--- RECORDS SHOWN ---

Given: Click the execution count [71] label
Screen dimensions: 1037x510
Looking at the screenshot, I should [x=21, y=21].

* * *

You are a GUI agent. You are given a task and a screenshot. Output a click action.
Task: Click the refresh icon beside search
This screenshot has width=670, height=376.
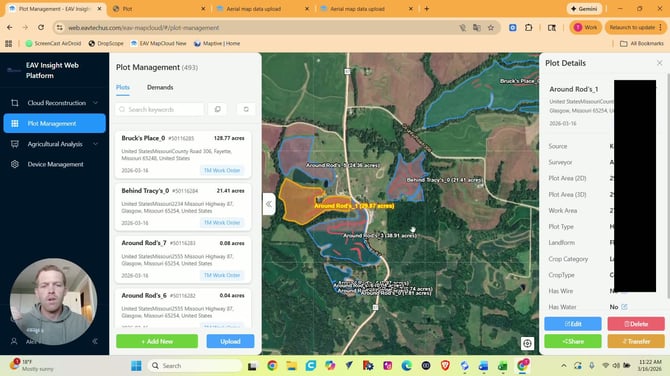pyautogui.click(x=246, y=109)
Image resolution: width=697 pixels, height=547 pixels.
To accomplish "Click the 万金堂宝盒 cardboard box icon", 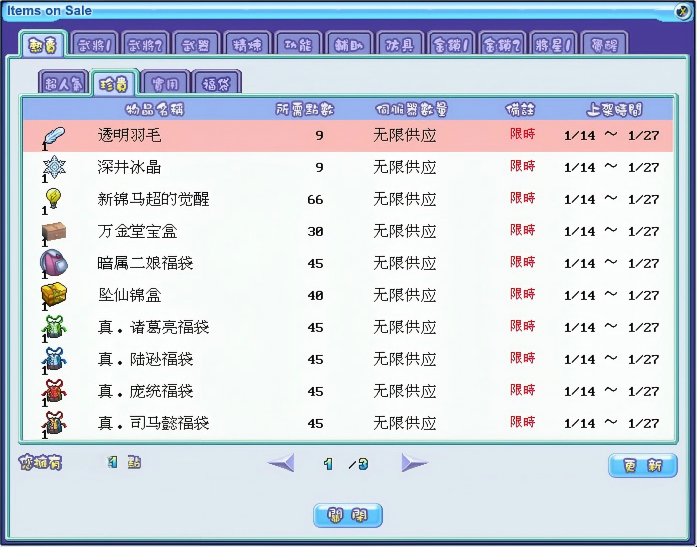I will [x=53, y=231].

...

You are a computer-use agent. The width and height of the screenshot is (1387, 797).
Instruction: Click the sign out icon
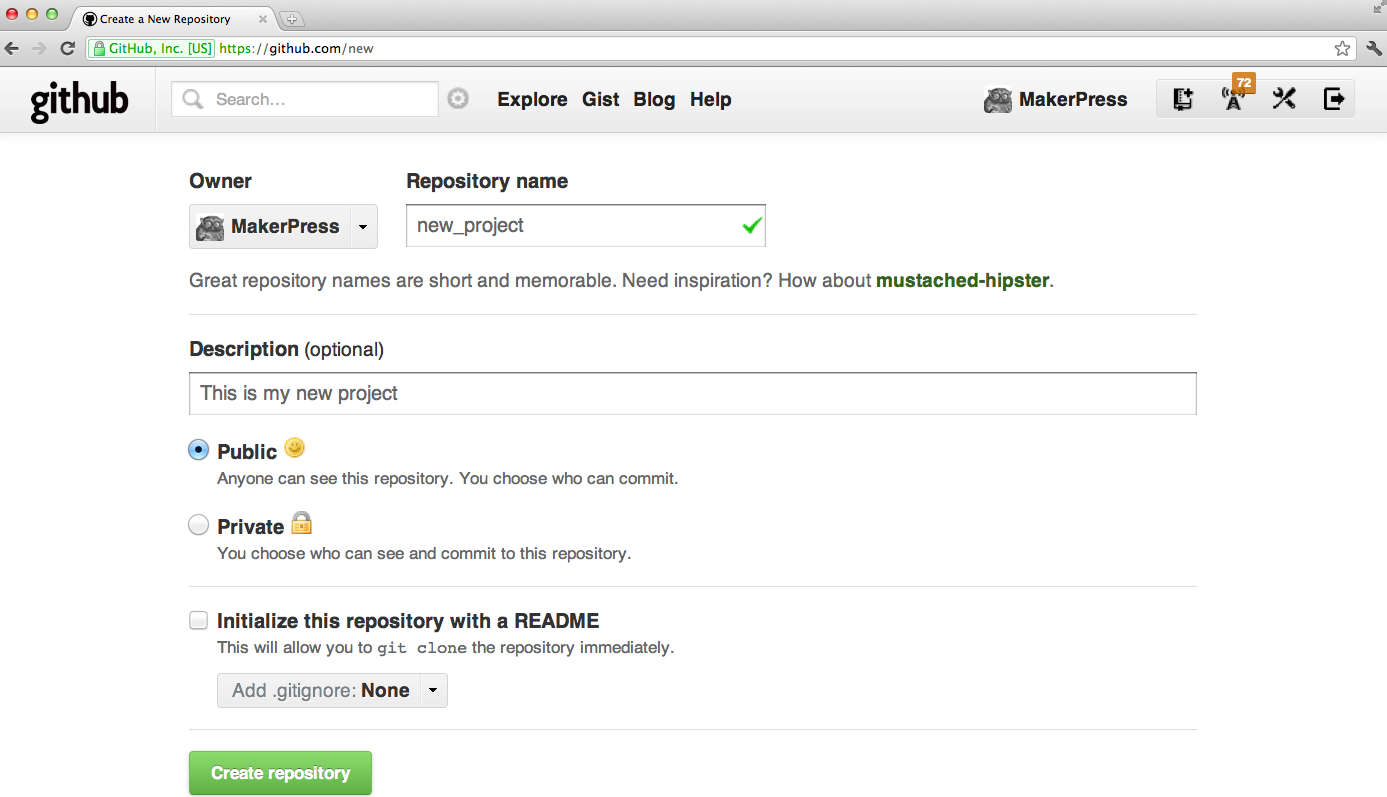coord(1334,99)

--- WORK TASK ---
From the entries, copy every line in which the string "agent" can be found.

--- RESPONSE TO THE TASK ---
You are a GUI agent. You are given a task and a screenshot. Output a click action.
You are a computer-use agent. The width and height of the screenshot is (1387, 797).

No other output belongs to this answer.